◆ **BRIEF**: Please print exactly the line containing "Viewport: 1119px width, 775px" and every line after it to the end of the records below, and nothing more.

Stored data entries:
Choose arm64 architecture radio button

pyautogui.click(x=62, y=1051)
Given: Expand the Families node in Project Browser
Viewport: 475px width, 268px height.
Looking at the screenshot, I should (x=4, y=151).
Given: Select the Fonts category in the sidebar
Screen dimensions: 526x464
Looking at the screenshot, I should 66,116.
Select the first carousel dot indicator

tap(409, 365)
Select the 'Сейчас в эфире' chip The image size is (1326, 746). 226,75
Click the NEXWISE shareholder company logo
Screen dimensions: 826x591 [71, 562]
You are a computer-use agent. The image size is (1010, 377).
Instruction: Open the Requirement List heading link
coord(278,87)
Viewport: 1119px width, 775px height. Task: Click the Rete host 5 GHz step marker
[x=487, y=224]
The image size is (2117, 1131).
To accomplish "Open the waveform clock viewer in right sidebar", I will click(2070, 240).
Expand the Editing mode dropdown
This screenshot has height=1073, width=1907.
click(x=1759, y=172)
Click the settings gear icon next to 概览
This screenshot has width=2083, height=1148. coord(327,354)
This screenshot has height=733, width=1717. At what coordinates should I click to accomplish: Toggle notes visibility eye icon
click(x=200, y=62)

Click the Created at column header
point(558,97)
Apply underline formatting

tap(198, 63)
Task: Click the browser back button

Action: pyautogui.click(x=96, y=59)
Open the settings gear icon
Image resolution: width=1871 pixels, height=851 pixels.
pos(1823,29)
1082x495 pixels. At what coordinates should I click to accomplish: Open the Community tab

◆ **ANSWER**:
Viewport: 1119px width, 775px height. Task: Click the Rete host 5 GHz step marker
[x=487, y=224]
The image size is (2117, 1131).
To accomplish "Open the waveform clock viewer in right sidebar", I will click(2070, 240).
Expand the Editing mode dropdown
This screenshot has height=1073, width=1907.
click(x=1759, y=172)
Click the settings gear icon next to 概览
This screenshot has width=2083, height=1148. coord(327,354)
This screenshot has height=733, width=1717. At what coordinates should I click to accomplish: Toggle notes visibility eye icon
click(x=200, y=62)

Click the Created at column header
point(558,97)
Apply underline formatting

tap(198, 63)
Task: Click the browser back button

Action: pyautogui.click(x=96, y=59)
Open the settings gear icon
Image resolution: width=1871 pixels, height=851 pixels.
pos(1823,29)
1082x495 pixels. At what coordinates should I click to accomplish: Open the Community tab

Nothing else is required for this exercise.